Monday, May 1, 2017

Month 17: Where Dungeons Come From

Month 17 of 260 (6.54 percent)
Size of list: 83,045 pages (6.8 percent greater than starting size)
Pages read: 9,722 (11.11 percent)
H-list: 2,793/22,674 (12.32 percent)
N-list: 2,978/36,116 (8.25 percent)
O-list: 3,455/24,255 (13.44 percent)
Finished: Sign of the Labrys
Reading: The Dragon Reborn
Added: Revenge of the Sith, Dark Lord



This is the amazing back cover to Sign of the Labrys, a 1963 novel by Margaret St. Clair, who was called out by Gary Gygax in his original Appendix N; this novel was one of three listed on the 5th Edition update. Another Appendix N writer pointed to this novel as specifically inspiring what we now think of as the Gygaxian mega-dungeon, and that's certainly there, with a multi-level complex connected by tunnels and guarded by traps and populated by groups that might as well be weird cults; each level is different, but a common theme runs through them. But this novel is explicitly post-apocalyptic, most of the population having been wiped out by a plague, and not much government left. It's very late-'60s, and the ending is so not compelling that, a week later, I don't really remember what happened. (It's almost like a song that fades out because the writer couldn't think of a good ending... which is sort of how I feel about the ending of Infinite Jest, but for a completely different reason.)
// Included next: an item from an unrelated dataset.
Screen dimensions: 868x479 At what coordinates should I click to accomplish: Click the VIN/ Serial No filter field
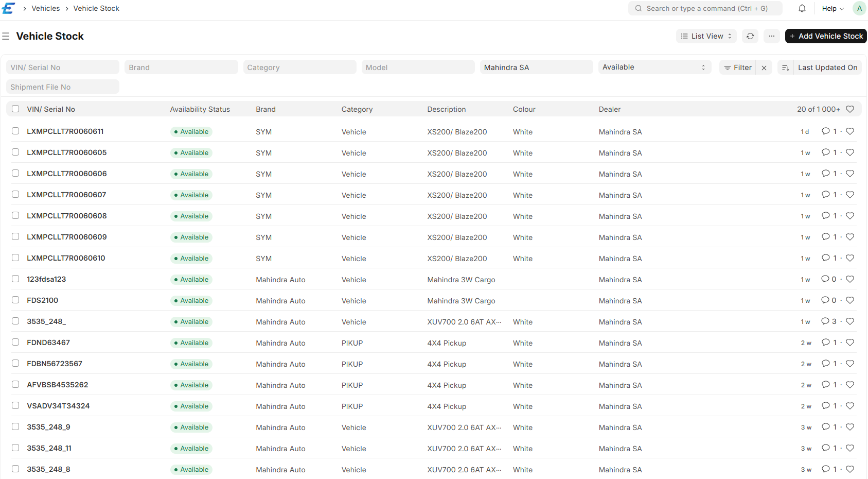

I also started reading Labyrinth of Evil, a prequel-era Star Wars book; I've read enough accounts saying the novelization of Revenge of the Sith is better than the movie, and even better as the middle portion of a trilogy, that I added the second and third volumes to my list. (And in the wake of The Uplift War and Sign of the Labrys, I wanted something fast, familiar and modern as a palette cleanser.) And I've been slowly, slowly, working my way through The Dragon Reborn, the third volume of The Wheel of Time (and last of my rereads); the story of Egwene, Nynaeve and Elayne in the White Tower is some of the most interesting the series has been so far.